WHAT NEEDS TO BE DONE:
Down to the last line, copy the records below without any change.

DATA TO EXAMINE:
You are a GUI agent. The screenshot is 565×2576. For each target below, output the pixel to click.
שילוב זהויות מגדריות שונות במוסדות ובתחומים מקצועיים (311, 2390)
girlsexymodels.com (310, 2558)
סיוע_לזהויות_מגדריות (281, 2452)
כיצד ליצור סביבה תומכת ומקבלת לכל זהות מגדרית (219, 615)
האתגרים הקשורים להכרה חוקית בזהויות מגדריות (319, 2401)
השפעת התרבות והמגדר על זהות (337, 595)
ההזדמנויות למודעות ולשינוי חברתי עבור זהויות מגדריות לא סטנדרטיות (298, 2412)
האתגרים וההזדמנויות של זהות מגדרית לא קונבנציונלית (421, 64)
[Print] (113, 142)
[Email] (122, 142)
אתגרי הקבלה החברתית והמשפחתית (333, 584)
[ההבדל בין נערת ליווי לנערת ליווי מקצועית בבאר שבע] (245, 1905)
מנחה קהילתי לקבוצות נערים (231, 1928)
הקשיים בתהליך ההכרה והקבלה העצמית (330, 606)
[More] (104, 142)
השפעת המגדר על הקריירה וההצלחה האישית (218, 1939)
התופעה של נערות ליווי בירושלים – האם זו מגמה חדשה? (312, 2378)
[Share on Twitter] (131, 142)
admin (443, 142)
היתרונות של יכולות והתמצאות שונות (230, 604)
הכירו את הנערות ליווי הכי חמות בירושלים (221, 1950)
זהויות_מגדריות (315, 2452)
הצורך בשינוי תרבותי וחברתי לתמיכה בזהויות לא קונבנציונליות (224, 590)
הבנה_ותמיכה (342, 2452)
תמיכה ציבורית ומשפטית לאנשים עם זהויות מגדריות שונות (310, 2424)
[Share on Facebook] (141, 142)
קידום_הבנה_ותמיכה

ANSWER SECTION:
You are a GUI agent. The screenshot is 565×2576. For each target below, output the pixel to click.
שילוב זהויות מגדריות שונות במוסדות ובתחומים מקצועיים (311, 2390)
girlsexymodels.com (310, 2558)
סיוע_לזהויות_מגדריות (281, 2452)
כיצד ליצור סביבה תומכת ומקבלת לכל זהות מגדרית (219, 615)
האתגרים הקשורים להכרה חוקית בזהויות מגדריות (319, 2401)
השפעת התרבות והמגדר על זהות (337, 595)
ההזדמנויות למודעות ולשינוי חברתי עבור זהויות מגדריות לא סטנדרטיות (298, 2412)
האתגרים וההזדמנויות של זהות מגדרית לא קונבנציונלית (421, 64)
[Print] (113, 142)
[Email] (122, 142)
אתגרי הקבלה החברתית והמשפחתית (333, 584)
[ההבדל בין נערת ליווי לנערת ליווי מקצועית בבאר שבע] (245, 1905)
מנחה קהילתי לקבוצות נערים (231, 1928)
הקשיים בתהליך ההכרה והקבלה העצמית (330, 606)
[More] (104, 142)
השפעת המגדר על הקריירה וההצלחה האישית (218, 1939)
התופעה של נערות ליווי בירושלים – האם זו מגמה חדשה? (312, 2378)
[Share on Twitter] (131, 142)
admin (443, 142)
היתרונות של יכולות והתמצאות שונות (230, 604)
הכירו את הנערות ליווי הכי חמות בירושלים (221, 1950)
זהויות_מגדריות (315, 2452)
הצורך בשינוי תרבותי וחברתי לתמיכה בזהויות לא קונבנציונליות (224, 590)
הבנה_ותמיכה (342, 2452)
תמיכה ציבורית ומשפטית לאנשים עם זהויות מגדריות שונות (310, 2424)
[Share on Facebook] (141, 142)
קידום_הבנה_ותמיכה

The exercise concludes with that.